(Input material)
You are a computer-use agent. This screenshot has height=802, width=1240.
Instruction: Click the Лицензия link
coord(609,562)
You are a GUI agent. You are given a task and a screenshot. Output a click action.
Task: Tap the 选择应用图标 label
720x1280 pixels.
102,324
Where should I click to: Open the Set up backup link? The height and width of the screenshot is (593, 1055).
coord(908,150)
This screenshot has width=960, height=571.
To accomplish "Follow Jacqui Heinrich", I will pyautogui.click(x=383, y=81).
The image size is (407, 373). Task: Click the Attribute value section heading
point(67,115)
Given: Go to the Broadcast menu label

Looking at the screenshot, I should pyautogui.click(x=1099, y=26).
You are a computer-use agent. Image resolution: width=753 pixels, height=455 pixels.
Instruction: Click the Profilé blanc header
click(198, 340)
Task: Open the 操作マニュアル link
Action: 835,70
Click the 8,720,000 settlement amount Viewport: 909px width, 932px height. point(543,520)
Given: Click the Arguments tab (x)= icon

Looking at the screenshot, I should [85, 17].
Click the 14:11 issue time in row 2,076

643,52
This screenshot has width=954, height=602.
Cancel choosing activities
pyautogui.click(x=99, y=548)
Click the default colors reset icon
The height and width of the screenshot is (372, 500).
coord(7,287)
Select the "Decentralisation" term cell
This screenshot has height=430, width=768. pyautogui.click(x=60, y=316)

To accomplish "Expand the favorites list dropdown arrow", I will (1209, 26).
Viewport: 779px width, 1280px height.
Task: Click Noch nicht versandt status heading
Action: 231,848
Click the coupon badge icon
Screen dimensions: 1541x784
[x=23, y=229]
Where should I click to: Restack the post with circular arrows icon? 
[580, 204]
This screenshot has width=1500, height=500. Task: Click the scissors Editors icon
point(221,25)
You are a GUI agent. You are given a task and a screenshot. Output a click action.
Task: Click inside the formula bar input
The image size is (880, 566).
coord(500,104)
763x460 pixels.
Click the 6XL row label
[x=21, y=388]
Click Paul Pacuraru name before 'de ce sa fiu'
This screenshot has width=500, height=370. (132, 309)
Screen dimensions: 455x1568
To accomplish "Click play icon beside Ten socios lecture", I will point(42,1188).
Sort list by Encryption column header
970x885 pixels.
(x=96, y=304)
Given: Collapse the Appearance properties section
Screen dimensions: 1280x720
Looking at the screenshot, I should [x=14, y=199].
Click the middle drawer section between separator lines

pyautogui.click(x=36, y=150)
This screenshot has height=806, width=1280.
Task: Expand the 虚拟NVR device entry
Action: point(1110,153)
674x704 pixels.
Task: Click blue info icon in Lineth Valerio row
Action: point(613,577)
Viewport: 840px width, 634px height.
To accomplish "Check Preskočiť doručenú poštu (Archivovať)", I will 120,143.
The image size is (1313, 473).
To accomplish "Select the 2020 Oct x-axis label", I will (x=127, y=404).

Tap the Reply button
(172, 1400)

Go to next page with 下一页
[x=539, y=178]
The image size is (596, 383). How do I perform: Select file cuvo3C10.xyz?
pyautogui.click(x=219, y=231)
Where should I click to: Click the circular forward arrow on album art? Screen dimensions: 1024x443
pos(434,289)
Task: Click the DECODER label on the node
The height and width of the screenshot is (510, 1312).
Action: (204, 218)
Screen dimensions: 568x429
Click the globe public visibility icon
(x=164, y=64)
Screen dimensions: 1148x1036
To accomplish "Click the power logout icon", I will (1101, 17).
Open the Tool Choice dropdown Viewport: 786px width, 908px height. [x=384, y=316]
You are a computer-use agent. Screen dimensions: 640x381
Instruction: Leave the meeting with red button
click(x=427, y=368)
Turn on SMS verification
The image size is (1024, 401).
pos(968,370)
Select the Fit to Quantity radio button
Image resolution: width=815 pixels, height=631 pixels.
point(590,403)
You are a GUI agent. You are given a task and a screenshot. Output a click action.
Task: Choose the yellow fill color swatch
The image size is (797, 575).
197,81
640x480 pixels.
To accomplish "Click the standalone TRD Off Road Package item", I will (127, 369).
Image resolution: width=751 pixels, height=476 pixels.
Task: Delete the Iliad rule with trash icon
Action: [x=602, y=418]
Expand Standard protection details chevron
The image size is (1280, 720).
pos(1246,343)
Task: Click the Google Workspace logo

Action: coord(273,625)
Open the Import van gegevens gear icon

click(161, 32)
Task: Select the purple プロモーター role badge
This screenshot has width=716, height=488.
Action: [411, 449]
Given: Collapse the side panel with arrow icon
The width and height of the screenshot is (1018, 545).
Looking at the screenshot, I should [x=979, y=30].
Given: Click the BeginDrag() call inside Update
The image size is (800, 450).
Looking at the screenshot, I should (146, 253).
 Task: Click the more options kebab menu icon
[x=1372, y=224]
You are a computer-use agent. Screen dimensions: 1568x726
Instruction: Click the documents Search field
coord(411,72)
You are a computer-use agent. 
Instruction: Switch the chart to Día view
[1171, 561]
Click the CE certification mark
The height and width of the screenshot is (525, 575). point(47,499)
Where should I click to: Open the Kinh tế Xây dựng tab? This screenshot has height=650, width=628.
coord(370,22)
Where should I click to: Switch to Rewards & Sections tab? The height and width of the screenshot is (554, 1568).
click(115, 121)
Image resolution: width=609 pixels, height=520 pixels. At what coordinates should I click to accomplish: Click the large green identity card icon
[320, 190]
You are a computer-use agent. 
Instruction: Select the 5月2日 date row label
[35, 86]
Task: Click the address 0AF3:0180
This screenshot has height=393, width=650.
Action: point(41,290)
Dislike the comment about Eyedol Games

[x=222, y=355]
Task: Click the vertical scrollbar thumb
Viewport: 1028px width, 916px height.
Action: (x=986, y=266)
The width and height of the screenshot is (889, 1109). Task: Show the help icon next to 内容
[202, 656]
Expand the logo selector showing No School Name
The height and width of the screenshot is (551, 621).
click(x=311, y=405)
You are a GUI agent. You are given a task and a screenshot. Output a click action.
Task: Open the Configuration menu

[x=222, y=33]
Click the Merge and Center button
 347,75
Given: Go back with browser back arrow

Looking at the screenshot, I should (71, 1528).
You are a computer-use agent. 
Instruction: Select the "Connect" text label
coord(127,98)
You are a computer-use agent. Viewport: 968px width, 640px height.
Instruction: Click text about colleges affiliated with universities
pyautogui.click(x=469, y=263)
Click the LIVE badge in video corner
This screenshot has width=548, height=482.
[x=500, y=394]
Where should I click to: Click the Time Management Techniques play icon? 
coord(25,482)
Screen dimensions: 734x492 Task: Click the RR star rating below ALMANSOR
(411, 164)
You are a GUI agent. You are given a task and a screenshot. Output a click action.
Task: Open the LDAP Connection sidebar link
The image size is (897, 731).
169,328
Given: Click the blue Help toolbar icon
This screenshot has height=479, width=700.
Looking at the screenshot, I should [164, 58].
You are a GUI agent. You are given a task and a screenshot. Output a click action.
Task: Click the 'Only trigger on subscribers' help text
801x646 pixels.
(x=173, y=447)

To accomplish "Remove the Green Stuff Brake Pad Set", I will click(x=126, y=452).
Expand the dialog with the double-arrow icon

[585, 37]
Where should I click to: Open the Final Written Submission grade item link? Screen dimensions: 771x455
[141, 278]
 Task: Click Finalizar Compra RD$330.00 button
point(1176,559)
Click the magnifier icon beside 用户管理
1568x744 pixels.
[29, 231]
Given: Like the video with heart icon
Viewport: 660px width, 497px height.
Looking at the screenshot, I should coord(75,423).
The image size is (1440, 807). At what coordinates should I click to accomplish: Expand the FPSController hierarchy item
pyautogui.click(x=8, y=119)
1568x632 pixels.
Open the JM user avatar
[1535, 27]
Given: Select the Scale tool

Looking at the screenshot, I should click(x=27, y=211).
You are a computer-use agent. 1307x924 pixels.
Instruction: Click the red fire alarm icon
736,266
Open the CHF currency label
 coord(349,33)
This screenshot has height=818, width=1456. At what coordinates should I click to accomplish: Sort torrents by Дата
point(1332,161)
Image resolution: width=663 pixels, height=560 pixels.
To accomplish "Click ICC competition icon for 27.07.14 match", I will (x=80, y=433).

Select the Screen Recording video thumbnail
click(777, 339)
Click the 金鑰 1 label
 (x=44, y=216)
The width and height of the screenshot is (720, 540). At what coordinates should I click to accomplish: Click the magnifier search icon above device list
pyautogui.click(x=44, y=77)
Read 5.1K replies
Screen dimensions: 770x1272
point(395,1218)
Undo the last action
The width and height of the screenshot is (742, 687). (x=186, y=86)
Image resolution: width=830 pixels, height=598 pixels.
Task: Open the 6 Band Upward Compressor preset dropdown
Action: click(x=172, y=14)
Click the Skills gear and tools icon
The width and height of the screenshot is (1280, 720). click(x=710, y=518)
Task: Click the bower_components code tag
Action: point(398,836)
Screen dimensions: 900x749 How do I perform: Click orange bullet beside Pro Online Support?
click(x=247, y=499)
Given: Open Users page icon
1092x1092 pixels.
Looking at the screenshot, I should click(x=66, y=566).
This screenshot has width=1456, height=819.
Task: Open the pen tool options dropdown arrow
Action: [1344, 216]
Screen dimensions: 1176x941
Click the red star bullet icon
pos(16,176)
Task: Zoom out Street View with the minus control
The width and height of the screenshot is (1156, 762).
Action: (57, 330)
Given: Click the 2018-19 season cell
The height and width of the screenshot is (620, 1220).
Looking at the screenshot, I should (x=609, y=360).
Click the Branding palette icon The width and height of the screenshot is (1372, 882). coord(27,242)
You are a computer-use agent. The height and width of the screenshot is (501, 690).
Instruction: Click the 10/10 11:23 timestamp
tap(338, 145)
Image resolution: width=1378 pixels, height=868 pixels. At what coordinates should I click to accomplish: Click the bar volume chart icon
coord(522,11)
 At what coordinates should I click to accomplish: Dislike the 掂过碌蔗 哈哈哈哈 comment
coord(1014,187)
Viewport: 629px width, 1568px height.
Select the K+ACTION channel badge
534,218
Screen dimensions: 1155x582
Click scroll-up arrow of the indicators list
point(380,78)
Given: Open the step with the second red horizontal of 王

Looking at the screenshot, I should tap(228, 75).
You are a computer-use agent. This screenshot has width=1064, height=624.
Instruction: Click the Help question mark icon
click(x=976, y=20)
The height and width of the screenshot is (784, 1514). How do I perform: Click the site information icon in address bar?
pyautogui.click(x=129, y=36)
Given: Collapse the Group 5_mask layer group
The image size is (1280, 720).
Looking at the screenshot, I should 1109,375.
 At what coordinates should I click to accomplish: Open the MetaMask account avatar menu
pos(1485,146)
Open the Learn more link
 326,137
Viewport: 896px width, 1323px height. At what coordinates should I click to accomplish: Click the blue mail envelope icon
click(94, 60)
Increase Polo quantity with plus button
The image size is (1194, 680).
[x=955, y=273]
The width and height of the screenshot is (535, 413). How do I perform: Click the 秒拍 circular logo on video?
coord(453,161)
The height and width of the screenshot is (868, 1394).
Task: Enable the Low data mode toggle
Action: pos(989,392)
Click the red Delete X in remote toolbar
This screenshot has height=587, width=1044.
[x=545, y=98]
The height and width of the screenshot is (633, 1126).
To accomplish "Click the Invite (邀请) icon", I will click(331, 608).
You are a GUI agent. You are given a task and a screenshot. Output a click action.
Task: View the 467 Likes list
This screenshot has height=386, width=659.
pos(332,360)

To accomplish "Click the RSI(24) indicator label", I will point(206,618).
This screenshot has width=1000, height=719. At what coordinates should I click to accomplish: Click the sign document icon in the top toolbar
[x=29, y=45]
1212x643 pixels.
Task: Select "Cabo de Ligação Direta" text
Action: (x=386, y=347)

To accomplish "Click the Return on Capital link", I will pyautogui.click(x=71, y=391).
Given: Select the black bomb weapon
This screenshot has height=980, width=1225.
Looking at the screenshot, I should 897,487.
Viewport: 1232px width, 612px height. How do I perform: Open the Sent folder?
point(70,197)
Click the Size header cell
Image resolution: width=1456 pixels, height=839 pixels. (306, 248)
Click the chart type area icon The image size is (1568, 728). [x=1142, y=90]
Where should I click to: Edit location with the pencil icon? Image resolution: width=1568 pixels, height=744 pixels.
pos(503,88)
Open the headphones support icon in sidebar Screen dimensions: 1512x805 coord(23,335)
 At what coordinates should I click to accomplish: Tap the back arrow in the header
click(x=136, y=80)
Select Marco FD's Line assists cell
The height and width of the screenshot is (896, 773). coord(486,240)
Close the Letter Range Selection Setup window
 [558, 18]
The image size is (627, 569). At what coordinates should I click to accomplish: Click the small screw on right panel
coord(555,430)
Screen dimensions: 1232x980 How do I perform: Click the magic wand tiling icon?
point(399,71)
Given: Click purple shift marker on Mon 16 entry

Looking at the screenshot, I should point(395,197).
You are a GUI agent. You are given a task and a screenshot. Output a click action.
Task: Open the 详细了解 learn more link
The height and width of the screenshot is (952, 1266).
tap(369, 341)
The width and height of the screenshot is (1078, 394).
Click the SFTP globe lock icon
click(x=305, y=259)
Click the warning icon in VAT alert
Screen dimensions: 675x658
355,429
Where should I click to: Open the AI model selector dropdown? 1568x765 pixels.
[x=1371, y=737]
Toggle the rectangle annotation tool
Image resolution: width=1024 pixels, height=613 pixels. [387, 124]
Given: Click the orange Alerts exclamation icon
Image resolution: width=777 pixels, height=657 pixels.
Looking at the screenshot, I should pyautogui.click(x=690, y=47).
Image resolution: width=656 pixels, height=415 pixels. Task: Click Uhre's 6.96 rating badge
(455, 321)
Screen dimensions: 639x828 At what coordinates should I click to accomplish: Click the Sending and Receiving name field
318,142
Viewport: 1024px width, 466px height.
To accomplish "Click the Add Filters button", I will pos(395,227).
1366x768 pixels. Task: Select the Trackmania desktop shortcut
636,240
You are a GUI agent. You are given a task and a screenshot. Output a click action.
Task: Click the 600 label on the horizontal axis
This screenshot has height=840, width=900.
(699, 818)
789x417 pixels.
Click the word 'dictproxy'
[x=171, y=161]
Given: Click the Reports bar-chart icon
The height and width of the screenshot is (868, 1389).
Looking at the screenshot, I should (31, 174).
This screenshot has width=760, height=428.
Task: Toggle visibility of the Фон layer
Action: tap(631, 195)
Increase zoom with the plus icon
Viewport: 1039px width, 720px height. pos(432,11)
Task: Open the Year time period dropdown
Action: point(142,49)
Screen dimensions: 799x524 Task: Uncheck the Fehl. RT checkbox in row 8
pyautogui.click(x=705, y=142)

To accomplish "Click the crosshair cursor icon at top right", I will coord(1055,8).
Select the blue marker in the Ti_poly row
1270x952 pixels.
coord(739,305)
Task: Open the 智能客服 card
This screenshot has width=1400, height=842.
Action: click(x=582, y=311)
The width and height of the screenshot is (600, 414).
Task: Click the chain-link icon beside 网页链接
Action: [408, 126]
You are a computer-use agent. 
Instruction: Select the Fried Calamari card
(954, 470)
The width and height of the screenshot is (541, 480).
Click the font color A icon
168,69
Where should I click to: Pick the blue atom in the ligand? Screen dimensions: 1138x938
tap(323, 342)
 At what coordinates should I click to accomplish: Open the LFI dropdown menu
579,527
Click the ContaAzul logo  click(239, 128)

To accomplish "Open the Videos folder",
(End Input material)
What the task requires
Your answer must be the lines from the first line of the records through the line containing "This screenshot has width=960, height=571.", copied exactly.

Final answer
You are a computer-use agent. This screenshot has height=802, width=1240.
Instruction: Click the Лицензия link
coord(609,562)
You are a GUI agent. You are given a task and a screenshot. Output a click action.
Task: Tap the 选择应用图标 label
720x1280 pixels.
102,324
Where should I click to: Open the Set up backup link? The height and width of the screenshot is (593, 1055).
coord(908,150)
This screenshot has width=960, height=571.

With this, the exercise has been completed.